**Work instructions**
Write out these lines exactly as they appear.

Saved entries:

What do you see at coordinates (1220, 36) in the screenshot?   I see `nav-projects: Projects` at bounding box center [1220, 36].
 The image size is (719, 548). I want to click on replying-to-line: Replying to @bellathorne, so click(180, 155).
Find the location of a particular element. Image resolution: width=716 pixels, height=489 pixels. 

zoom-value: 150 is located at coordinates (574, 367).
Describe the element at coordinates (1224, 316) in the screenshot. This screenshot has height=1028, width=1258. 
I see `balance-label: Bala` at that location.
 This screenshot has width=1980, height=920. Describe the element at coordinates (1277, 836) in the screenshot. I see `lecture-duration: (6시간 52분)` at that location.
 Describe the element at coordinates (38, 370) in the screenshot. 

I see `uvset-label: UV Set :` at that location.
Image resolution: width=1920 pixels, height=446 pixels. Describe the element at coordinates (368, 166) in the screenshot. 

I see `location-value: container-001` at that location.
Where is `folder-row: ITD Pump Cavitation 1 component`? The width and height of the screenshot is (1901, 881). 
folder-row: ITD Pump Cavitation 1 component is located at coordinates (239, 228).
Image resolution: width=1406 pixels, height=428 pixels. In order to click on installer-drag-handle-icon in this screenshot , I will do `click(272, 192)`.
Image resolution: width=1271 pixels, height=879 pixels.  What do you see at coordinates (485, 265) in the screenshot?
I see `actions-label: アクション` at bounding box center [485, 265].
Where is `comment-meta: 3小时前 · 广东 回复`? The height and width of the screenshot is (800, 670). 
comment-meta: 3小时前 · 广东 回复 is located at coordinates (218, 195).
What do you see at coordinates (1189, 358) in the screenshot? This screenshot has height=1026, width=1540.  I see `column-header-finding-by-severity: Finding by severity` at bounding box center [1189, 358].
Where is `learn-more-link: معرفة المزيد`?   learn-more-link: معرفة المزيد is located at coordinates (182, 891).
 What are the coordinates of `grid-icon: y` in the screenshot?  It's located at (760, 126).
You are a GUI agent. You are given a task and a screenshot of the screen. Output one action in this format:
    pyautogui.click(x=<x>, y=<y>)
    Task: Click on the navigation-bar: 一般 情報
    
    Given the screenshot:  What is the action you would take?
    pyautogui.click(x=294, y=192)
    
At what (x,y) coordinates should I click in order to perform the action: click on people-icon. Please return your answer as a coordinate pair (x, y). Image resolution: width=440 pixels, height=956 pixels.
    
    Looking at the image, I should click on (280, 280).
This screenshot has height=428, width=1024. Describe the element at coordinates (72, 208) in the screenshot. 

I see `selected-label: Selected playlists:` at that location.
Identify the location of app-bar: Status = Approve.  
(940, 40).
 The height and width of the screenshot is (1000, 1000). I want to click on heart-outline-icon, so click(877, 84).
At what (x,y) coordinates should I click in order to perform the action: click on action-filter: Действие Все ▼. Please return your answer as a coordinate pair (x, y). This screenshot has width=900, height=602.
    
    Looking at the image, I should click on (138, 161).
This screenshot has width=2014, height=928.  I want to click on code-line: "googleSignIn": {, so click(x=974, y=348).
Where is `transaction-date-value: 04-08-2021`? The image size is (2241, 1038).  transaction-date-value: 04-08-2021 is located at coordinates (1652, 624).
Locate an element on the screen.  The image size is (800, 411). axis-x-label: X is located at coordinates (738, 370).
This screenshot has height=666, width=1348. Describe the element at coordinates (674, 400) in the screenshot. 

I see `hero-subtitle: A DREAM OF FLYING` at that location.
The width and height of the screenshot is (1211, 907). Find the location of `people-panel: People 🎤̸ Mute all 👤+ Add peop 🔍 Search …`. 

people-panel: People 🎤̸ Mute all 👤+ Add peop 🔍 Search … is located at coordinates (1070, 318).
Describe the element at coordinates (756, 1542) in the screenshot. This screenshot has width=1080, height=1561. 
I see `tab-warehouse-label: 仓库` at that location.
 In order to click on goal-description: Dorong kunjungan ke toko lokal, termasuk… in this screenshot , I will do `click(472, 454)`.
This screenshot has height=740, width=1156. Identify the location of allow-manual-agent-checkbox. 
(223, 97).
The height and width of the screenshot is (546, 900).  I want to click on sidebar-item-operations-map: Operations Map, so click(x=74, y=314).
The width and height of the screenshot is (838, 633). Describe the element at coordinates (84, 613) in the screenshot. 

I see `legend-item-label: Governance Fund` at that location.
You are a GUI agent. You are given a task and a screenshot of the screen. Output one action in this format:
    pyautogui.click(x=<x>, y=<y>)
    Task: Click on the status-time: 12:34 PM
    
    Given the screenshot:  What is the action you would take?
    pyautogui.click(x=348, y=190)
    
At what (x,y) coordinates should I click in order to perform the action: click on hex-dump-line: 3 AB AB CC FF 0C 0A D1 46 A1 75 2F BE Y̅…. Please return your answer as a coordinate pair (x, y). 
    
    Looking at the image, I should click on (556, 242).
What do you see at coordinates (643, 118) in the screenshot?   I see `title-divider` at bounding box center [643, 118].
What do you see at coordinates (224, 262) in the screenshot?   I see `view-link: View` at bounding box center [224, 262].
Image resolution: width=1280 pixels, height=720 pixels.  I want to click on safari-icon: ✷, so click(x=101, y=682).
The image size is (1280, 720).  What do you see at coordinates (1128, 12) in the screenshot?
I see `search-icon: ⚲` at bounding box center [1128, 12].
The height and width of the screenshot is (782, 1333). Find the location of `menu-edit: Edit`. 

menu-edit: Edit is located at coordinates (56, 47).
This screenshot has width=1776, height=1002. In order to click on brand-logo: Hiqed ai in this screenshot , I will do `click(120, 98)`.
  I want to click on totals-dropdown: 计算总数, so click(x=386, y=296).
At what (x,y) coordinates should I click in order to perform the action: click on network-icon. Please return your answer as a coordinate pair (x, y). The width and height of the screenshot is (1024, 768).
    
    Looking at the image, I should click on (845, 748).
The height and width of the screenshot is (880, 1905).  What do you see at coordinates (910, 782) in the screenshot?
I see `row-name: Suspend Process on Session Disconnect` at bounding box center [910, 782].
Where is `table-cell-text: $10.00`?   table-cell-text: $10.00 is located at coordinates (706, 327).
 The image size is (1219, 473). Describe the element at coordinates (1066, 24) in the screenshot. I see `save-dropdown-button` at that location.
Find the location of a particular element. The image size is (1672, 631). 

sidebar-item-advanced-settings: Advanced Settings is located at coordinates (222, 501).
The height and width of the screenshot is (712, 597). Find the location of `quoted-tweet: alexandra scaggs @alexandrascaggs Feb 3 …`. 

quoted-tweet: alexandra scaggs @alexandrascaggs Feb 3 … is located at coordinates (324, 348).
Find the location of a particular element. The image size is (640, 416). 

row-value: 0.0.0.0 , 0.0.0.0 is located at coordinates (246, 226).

**Response to the exercise**
What do you see at coordinates (1220, 36) in the screenshot?   I see `nav-projects: Projects` at bounding box center [1220, 36].
 The image size is (719, 548). I want to click on replying-to-line: Replying to @bellathorne, so click(180, 155).
Find the location of a particular element. Image resolution: width=716 pixels, height=489 pixels. 

zoom-value: 150 is located at coordinates (574, 367).
Describe the element at coordinates (1224, 316) in the screenshot. This screenshot has height=1028, width=1258. 
I see `balance-label: Bala` at that location.
 This screenshot has width=1980, height=920. Describe the element at coordinates (1277, 836) in the screenshot. I see `lecture-duration: (6시간 52분)` at that location.
 Describe the element at coordinates (38, 370) in the screenshot. 

I see `uvset-label: UV Set :` at that location.
Image resolution: width=1920 pixels, height=446 pixels. Describe the element at coordinates (368, 166) in the screenshot. 

I see `location-value: container-001` at that location.
Where is `folder-row: ITD Pump Cavitation 1 component`? The width and height of the screenshot is (1901, 881). 
folder-row: ITD Pump Cavitation 1 component is located at coordinates (239, 228).
Image resolution: width=1406 pixels, height=428 pixels. In order to click on installer-drag-handle-icon in this screenshot , I will do `click(272, 192)`.
Image resolution: width=1271 pixels, height=879 pixels.  What do you see at coordinates (485, 265) in the screenshot?
I see `actions-label: アクション` at bounding box center [485, 265].
Where is `comment-meta: 3小时前 · 广东 回复`? The height and width of the screenshot is (800, 670). 
comment-meta: 3小时前 · 广东 回复 is located at coordinates (218, 195).
What do you see at coordinates (1189, 358) in the screenshot? This screenshot has height=1026, width=1540.  I see `column-header-finding-by-severity: Finding by severity` at bounding box center [1189, 358].
Where is `learn-more-link: معرفة المزيد`?   learn-more-link: معرفة المزيد is located at coordinates (182, 891).
 What are the coordinates of `grid-icon: y` in the screenshot?  It's located at (760, 126).
You are a GUI agent. You are given a task and a screenshot of the screen. Output one action in this format:
    pyautogui.click(x=<x>, y=<y>)
    Task: Click on the navigation-bar: 一般 情報
    
    Given the screenshot:  What is the action you would take?
    pyautogui.click(x=294, y=192)
    
At what (x,y) coordinates should I click in order to perform the action: click on people-icon. Please return your answer as a coordinate pair (x, y). Image resolution: width=440 pixels, height=956 pixels.
    
    Looking at the image, I should click on (280, 280).
This screenshot has height=428, width=1024. Describe the element at coordinates (72, 208) in the screenshot. 

I see `selected-label: Selected playlists:` at that location.
Identify the location of app-bar: Status = Approve.  
(940, 40).
 The height and width of the screenshot is (1000, 1000). I want to click on heart-outline-icon, so click(877, 84).
At what (x,y) coordinates should I click in order to perform the action: click on action-filter: Действие Все ▼. Please return your answer as a coordinate pair (x, y). This screenshot has width=900, height=602.
    
    Looking at the image, I should click on (138, 161).
This screenshot has width=2014, height=928.  I want to click on code-line: "googleSignIn": {, so click(x=974, y=348).
Where is `transaction-date-value: 04-08-2021`? The image size is (2241, 1038).  transaction-date-value: 04-08-2021 is located at coordinates (1652, 624).
Locate an element on the screen.  The image size is (800, 411). axis-x-label: X is located at coordinates (738, 370).
This screenshot has height=666, width=1348. Describe the element at coordinates (674, 400) in the screenshot. 

I see `hero-subtitle: A DREAM OF FLYING` at that location.
The width and height of the screenshot is (1211, 907). Find the location of `people-panel: People 🎤̸ Mute all 👤+ Add peop 🔍 Search …`. 

people-panel: People 🎤̸ Mute all 👤+ Add peop 🔍 Search … is located at coordinates (1070, 318).
Describe the element at coordinates (756, 1542) in the screenshot. This screenshot has width=1080, height=1561. 
I see `tab-warehouse-label: 仓库` at that location.
 In order to click on goal-description: Dorong kunjungan ke toko lokal, termasuk… in this screenshot , I will do `click(472, 454)`.
This screenshot has height=740, width=1156. Identify the location of allow-manual-agent-checkbox. 
(223, 97).
The height and width of the screenshot is (546, 900).  I want to click on sidebar-item-operations-map: Operations Map, so click(x=74, y=314).
The width and height of the screenshot is (838, 633). Describe the element at coordinates (84, 613) in the screenshot. 

I see `legend-item-label: Governance Fund` at that location.
You are a GUI agent. You are given a task and a screenshot of the screen. Output one action in this format:
    pyautogui.click(x=<x>, y=<y>)
    Task: Click on the status-time: 12:34 PM
    
    Given the screenshot:  What is the action you would take?
    pyautogui.click(x=348, y=190)
    
At what (x,y) coordinates should I click in order to perform the action: click on hex-dump-line: 3 AB AB CC FF 0C 0A D1 46 A1 75 2F BE Y̅…. Please return your answer as a coordinate pair (x, y). 
    
    Looking at the image, I should click on (556, 242).
What do you see at coordinates (643, 118) in the screenshot?   I see `title-divider` at bounding box center [643, 118].
What do you see at coordinates (224, 262) in the screenshot?   I see `view-link: View` at bounding box center [224, 262].
Image resolution: width=1280 pixels, height=720 pixels.  I want to click on safari-icon: ✷, so click(x=101, y=682).
The image size is (1280, 720).  What do you see at coordinates (1128, 12) in the screenshot?
I see `search-icon: ⚲` at bounding box center [1128, 12].
The height and width of the screenshot is (782, 1333). Find the location of `menu-edit: Edit`. 

menu-edit: Edit is located at coordinates (56, 47).
This screenshot has width=1776, height=1002. In order to click on brand-logo: Hiqed ai in this screenshot , I will do `click(120, 98)`.
  I want to click on totals-dropdown: 计算总数, so click(x=386, y=296).
At what (x,y) coordinates should I click in order to perform the action: click on network-icon. Please return your answer as a coordinate pair (x, y). The width and height of the screenshot is (1024, 768).
    
    Looking at the image, I should click on (845, 748).
The height and width of the screenshot is (880, 1905).  What do you see at coordinates (910, 782) in the screenshot?
I see `row-name: Suspend Process on Session Disconnect` at bounding box center [910, 782].
Where is `table-cell-text: $10.00`?   table-cell-text: $10.00 is located at coordinates (706, 327).
 The image size is (1219, 473). Describe the element at coordinates (1066, 24) in the screenshot. I see `save-dropdown-button` at that location.
Find the location of a particular element. The image size is (1672, 631). 

sidebar-item-advanced-settings: Advanced Settings is located at coordinates (222, 501).
The height and width of the screenshot is (712, 597). Find the location of `quoted-tweet: alexandra scaggs @alexandrascaggs Feb 3 …`. 

quoted-tweet: alexandra scaggs @alexandrascaggs Feb 3 … is located at coordinates (324, 348).
Find the location of a particular element. The image size is (640, 416). 

row-value: 0.0.0.0 , 0.0.0.0 is located at coordinates (246, 226).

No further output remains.